Notifications You must be signed in to change notification settings

EuracBiomedicalResearch/batch_centroid

Repository files navigation

Converting Sciex wiff files to mzML

Before being able to do any centroiding or data analysis at all the data has to be converted from the vendor-specific wiff format into mzML files. The [proteowizard] software, specifically the msconvert script, is one of the default tools for this task - requires however Microsoft Windows (and vendor dll files) to work properly. There is however a nice alternative to the Windows installation of the tools: docker.

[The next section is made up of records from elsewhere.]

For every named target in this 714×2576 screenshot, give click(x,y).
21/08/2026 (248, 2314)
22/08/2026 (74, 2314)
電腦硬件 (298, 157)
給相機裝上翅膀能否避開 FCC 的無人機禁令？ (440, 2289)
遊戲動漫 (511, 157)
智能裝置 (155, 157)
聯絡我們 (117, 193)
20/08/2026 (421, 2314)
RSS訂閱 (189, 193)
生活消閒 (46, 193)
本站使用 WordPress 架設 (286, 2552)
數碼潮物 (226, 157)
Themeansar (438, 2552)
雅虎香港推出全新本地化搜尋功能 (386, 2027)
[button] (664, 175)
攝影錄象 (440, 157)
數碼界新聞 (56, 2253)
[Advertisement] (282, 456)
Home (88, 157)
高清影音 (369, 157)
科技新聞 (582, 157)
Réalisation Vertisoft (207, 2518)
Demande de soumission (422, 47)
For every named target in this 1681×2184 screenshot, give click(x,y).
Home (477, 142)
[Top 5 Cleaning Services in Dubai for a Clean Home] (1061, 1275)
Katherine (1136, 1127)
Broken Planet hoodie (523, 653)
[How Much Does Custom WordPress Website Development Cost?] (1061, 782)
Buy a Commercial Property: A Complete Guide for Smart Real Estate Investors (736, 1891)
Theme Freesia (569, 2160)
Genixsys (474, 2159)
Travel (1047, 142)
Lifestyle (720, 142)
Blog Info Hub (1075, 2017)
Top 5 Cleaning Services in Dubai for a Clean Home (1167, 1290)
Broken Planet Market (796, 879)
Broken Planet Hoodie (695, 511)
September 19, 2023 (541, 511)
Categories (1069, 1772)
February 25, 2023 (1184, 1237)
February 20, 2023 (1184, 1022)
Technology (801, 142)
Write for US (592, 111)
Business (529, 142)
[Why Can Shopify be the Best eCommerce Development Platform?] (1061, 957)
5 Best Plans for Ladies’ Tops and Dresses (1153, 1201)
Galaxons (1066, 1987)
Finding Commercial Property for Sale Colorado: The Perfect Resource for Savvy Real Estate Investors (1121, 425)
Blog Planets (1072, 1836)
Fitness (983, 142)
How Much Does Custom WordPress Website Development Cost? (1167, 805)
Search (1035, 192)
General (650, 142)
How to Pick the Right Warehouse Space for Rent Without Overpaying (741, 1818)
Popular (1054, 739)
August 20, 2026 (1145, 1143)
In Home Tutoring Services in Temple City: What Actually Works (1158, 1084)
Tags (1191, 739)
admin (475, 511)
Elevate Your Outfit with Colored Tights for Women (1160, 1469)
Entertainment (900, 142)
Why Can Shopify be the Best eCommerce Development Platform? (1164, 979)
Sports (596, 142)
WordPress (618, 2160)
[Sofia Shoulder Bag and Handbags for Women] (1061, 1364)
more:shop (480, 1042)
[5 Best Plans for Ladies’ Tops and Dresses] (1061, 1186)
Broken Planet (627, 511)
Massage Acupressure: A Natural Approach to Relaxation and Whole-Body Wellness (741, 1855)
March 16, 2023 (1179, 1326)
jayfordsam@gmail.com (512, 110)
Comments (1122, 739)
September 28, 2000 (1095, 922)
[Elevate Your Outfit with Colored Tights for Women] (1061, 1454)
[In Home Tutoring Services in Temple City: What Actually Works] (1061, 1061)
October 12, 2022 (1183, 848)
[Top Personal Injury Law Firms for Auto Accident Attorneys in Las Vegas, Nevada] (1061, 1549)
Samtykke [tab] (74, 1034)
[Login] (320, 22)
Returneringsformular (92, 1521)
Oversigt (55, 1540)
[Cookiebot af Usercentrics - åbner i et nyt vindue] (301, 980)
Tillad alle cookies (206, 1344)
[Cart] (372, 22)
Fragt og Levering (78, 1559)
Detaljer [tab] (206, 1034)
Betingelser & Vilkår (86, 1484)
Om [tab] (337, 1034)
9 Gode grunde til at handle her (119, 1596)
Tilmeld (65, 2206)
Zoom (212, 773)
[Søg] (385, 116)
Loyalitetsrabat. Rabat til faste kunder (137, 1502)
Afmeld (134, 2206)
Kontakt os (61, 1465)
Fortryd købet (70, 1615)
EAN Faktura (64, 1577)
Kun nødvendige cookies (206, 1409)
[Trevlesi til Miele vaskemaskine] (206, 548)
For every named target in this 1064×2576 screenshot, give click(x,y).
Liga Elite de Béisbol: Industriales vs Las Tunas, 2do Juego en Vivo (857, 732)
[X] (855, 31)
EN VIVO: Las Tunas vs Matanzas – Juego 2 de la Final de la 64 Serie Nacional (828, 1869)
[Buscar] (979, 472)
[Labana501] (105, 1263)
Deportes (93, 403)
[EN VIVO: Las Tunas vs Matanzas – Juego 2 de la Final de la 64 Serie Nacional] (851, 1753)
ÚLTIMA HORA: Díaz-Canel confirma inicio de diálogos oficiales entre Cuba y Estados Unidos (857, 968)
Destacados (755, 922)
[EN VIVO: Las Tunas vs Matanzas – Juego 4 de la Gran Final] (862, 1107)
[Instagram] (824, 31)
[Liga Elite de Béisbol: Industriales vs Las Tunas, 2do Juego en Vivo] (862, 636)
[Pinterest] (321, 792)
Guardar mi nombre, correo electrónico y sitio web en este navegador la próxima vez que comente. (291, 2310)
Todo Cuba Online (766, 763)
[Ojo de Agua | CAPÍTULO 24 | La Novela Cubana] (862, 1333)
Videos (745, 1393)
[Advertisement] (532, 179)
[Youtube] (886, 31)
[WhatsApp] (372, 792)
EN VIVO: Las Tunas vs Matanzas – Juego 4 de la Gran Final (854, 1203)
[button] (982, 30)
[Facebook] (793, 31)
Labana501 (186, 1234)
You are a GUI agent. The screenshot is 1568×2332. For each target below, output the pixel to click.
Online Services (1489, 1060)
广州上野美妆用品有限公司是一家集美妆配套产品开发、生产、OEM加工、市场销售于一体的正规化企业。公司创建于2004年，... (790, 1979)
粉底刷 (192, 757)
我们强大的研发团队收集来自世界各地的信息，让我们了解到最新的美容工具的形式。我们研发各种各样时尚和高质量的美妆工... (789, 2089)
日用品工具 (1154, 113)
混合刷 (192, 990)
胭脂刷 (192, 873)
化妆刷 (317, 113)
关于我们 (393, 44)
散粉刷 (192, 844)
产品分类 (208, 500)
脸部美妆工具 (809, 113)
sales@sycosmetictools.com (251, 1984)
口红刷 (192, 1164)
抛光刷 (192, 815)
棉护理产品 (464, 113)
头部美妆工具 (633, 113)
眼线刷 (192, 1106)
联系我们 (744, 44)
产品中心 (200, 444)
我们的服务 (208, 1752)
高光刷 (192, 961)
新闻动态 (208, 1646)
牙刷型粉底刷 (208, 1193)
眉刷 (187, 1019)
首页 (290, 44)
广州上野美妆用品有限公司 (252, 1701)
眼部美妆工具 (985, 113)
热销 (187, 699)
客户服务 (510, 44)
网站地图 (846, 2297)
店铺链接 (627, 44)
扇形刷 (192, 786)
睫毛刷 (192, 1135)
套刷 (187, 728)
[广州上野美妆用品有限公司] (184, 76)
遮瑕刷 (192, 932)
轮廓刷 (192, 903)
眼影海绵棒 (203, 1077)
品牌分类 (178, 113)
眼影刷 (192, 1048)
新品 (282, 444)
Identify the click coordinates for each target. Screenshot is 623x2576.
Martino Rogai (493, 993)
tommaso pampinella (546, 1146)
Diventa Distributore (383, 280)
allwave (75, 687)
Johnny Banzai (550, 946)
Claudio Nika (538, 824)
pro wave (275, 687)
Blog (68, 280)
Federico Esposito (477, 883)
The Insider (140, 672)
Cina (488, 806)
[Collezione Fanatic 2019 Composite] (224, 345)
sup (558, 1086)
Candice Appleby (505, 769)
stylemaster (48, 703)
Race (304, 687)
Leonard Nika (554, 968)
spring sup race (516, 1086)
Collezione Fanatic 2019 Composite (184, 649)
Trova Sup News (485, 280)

Installing proteowizard docker image

  • Use the command docker pull chambm/pwiz-skyline-i-agree-to-the-vendor-licenses to get the official Proteowizard docker image.
  • Use the following command to convert a file (replacing /your/data with the path to the raw files on the local computer and file.raw with the name of the file to be converted.
docker run -it --rm -e WINEDEBUG=-all \
	-v /your/data:/data \
	chambm/pwiz-skyline-i-agree-to-the-vendor-licenses \
	wine msconvert /data/file.raw

Use of singularity instead of docker on the clusters

For security reasons, singularity might be the better choice on a calculation cluster.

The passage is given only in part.